The Elkhound's roots lay in the country of Norway where the breed was used as a hunting dog mainly for moose. The Elkhound's job was to locate the presence of a moose by its sense of smell and bark to alert its handler. The dog would then circle its find until the hunter made the kill. The Elkhound was used to hunt not only moose and bears but also mountain lion as well.
Though currently a loyal companion dog, it is wise to keep in mind this dog's origin and purpose. Being a hunting dog of such fierce game gives us a window to the soul of the Elkhound. This is a fearless, independent and willful dog, with a desire to hunt and chase animals that run away and with an I can do anything attitude. This can mean trouble for the novice dog owner who wants a dog that lays at his feet. That is not to say that Elkhounds do not make wonderful and devoted pets, if the proper amount of training, socialization and confinement (fenced yard or run) is provided by an experienced dog handler.
This is a dog that needs an outlet for its energy and hunting nature, probably not a great companion on long nature walks off leash, unless you want to spend your time chasing a dog who is after some wild animal scent. Due to its hunting instinct this is a dog that is going to want to explore, and it is not recommended it be allowed off leash in an unfenced area.

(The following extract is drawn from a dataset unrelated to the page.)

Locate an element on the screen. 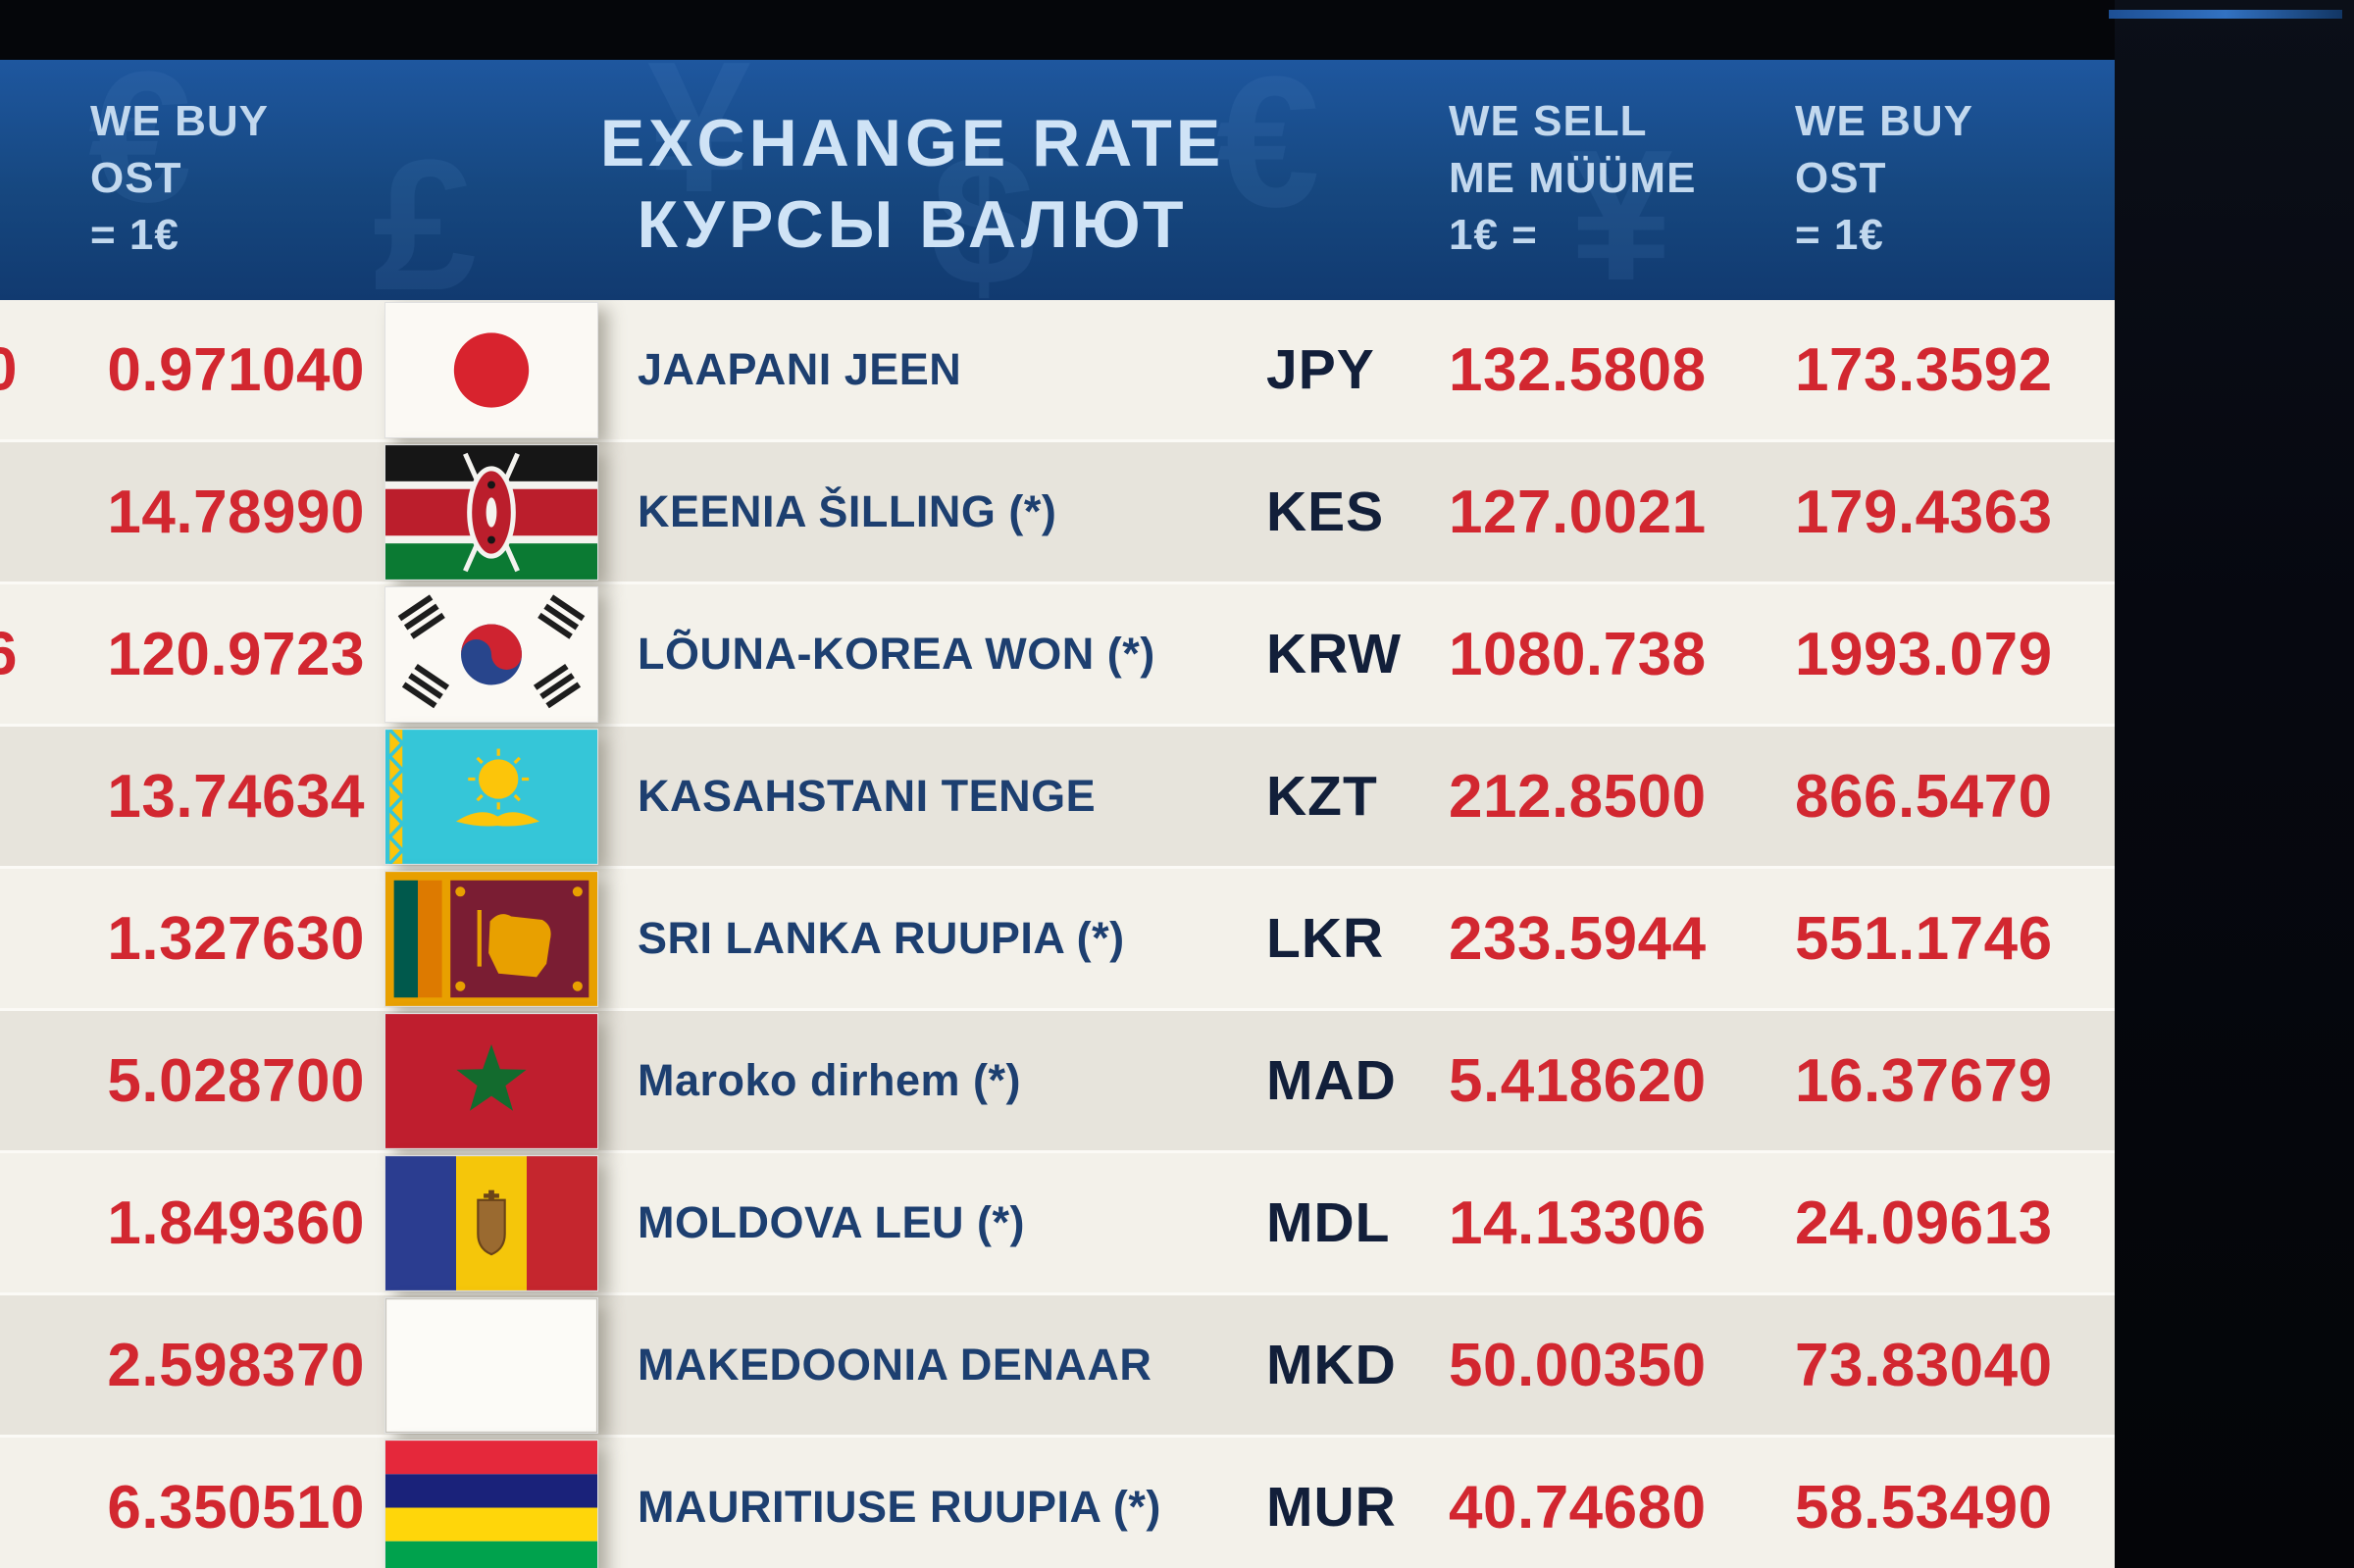 The height and width of the screenshot is (1568, 2354). rate-row-krw: 6 120.9723 LÕUNA-KO is located at coordinates (1058, 653).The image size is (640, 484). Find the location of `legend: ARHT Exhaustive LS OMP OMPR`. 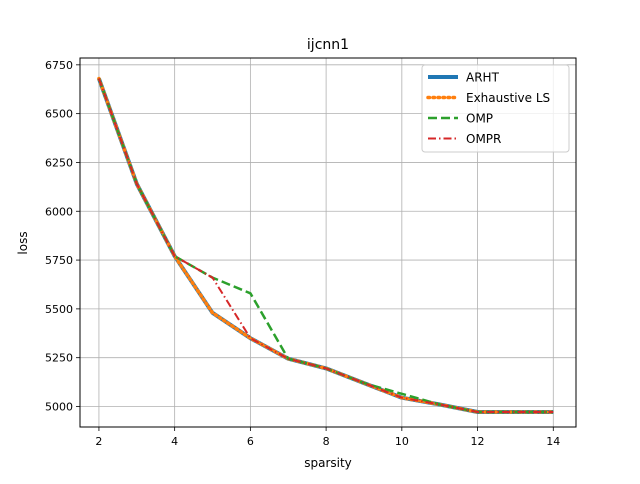

legend: ARHT Exhaustive LS OMP OMPR is located at coordinates (496, 108).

Being independent and strong willed, this is a breed that is not easily impressed with harsh words or corrections. A motivational method of training such as clicker training is highly recommended. The Elkhound has to think it's his idea to do something and be able to make choices rather than follow a commmand because you said so.
The Elkhound has a very thick, dense coat which requires frequent bi-weekly brushing and occassional bathing. These dogs range in height from 18-21 inches and weigh between 40-55 pounds. The coat color is silver gray with black tips and a blackish/gray face.
Elkhounds are a member of the group of dogs considered to be northern breeds (huskies, malmutes, etc.) and like these other breeds are more willful and independent than a lab or golden. Elkhounds have been used as therapy dogs in hospitals, and get along well with children and other pets so long as they are introduced slowly and are taught how to behave. Since by nature they can be quite stubborn, they need an owner who is patient, but persistent, in teaching basic good manners and giving lots of positive social experiences.